▶ **Stated problem**
Lay out every line of the listing below as a numbered list, skipping any blank lines. Leave the pictures out.

Start of Data provided

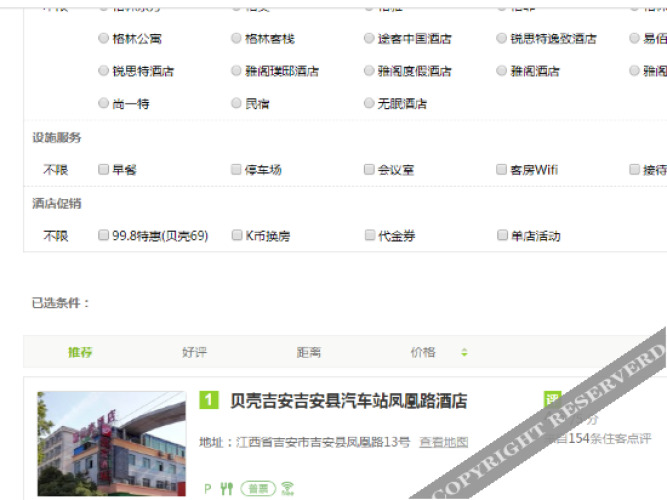This screenshot has height=500, width=667.
Task: Enable the 99.8特惠 promotion checkbox
Action: [x=104, y=236]
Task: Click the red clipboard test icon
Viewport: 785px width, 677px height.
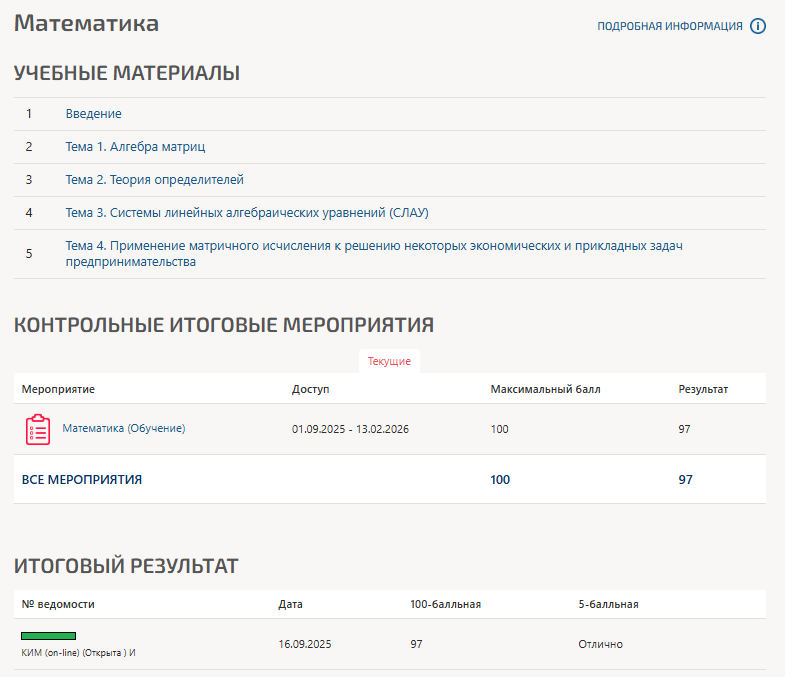Action: click(37, 429)
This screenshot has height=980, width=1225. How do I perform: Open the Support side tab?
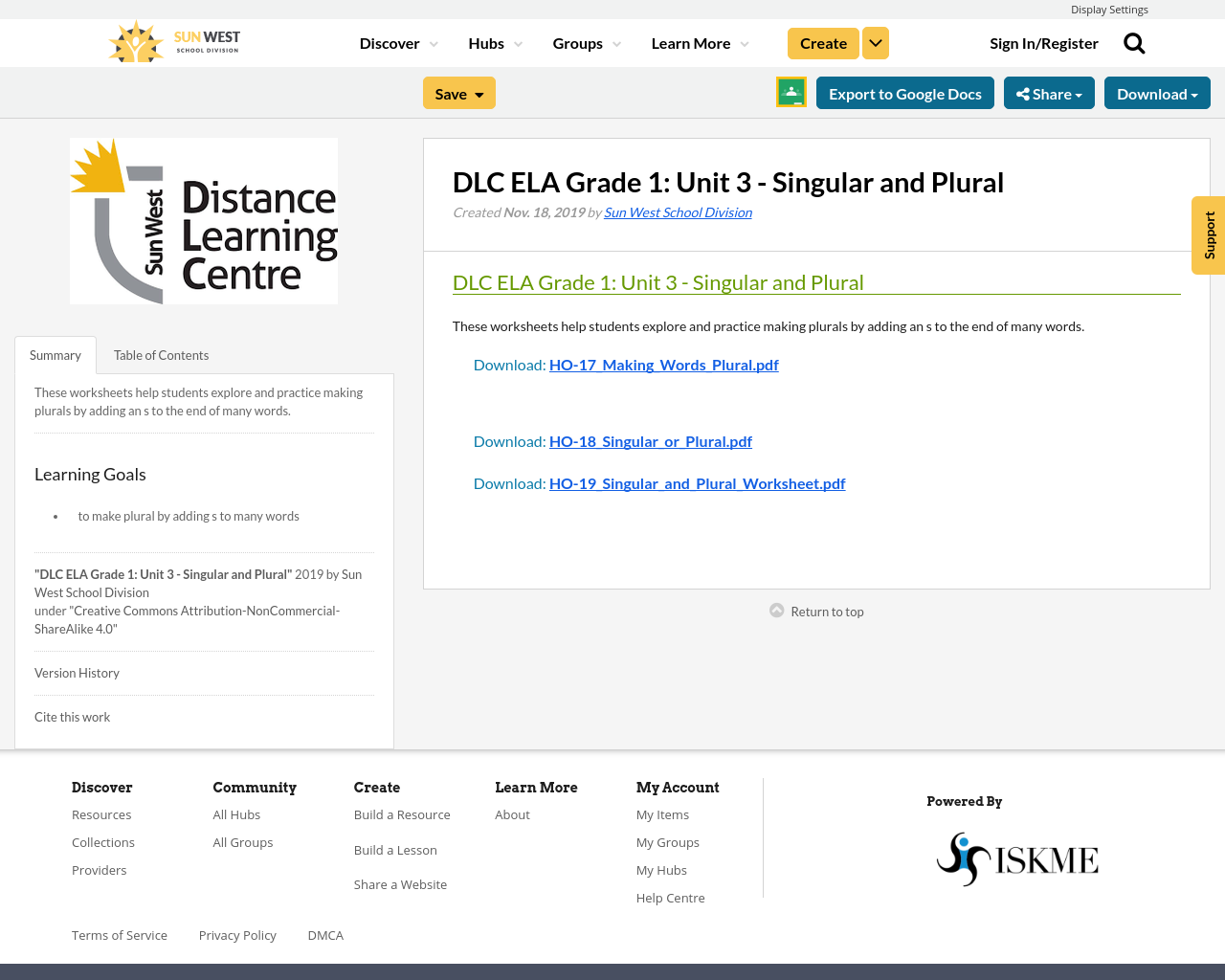[x=1208, y=235]
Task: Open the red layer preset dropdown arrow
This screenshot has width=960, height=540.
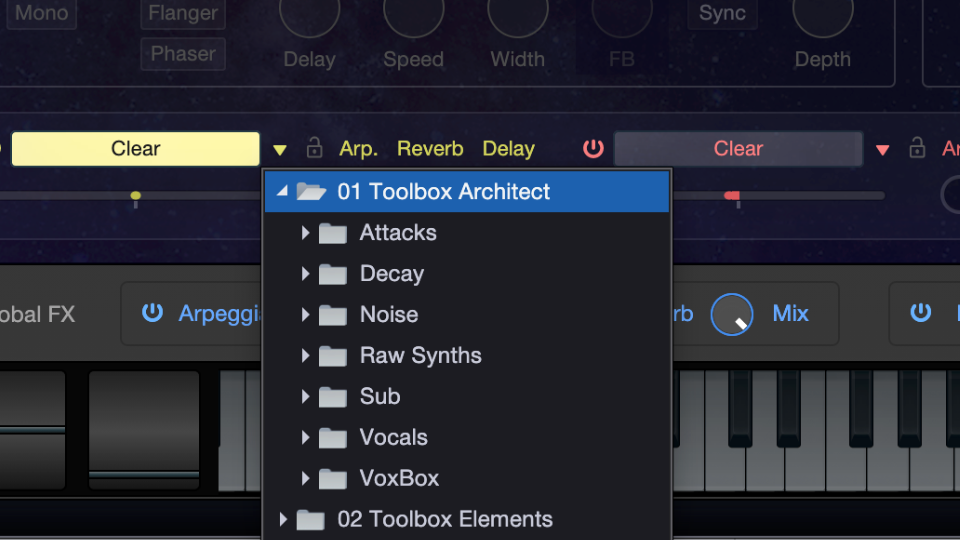Action: pyautogui.click(x=882, y=150)
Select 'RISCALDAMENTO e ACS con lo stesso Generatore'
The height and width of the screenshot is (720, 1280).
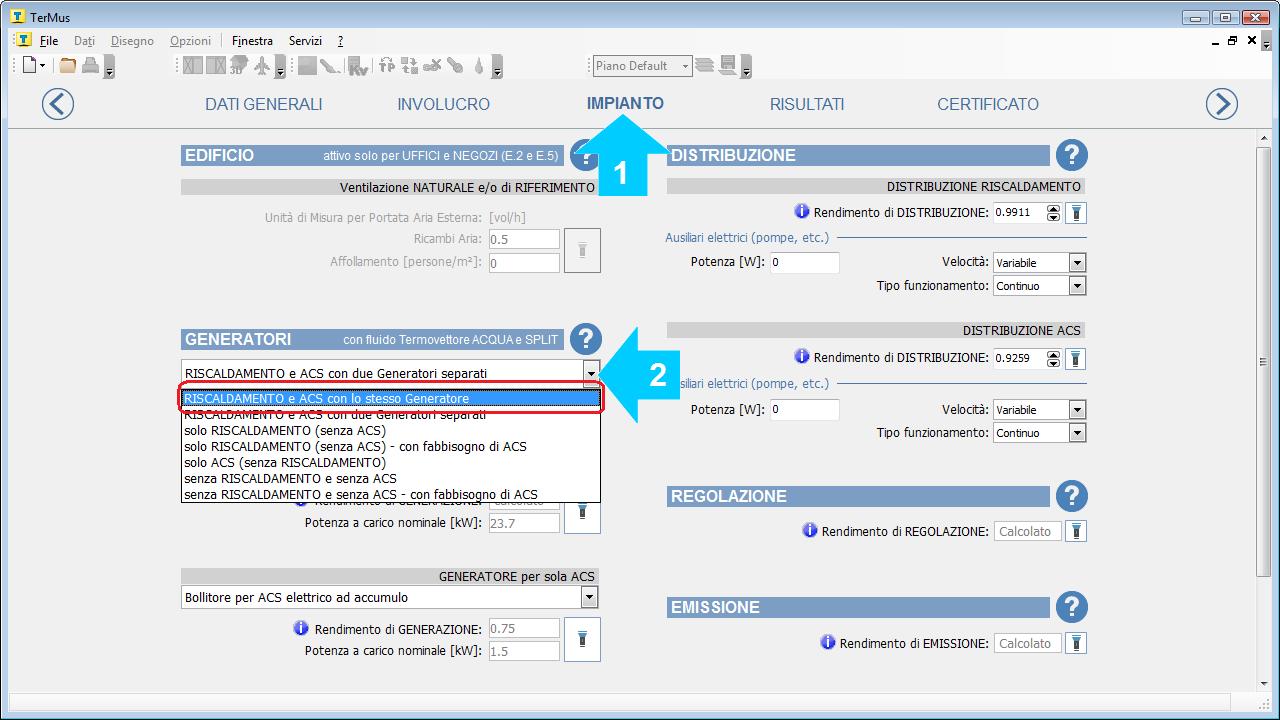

End of Data provided

▶ **Answer to this problem**
1. This screenshot has height=500, width=667.
2. Task: Enable the 99.8特惠 promotion checkbox
3. Action: [x=104, y=236]
4. Task: Click the red clipboard test icon
5. Viewport: 785px width, 677px height.
6. Action: click(37, 429)
7. This screenshot has height=980, width=1225. How do I perform: Open the Support side tab?
8. [x=1208, y=235]
9. Task: Open the red layer preset dropdown arrow
10. This screenshot has width=960, height=540.
11. Action: pyautogui.click(x=882, y=150)
12. Select 'RISCALDAMENTO e ACS con lo stesso Generatore'
13. The height and width of the screenshot is (720, 1280).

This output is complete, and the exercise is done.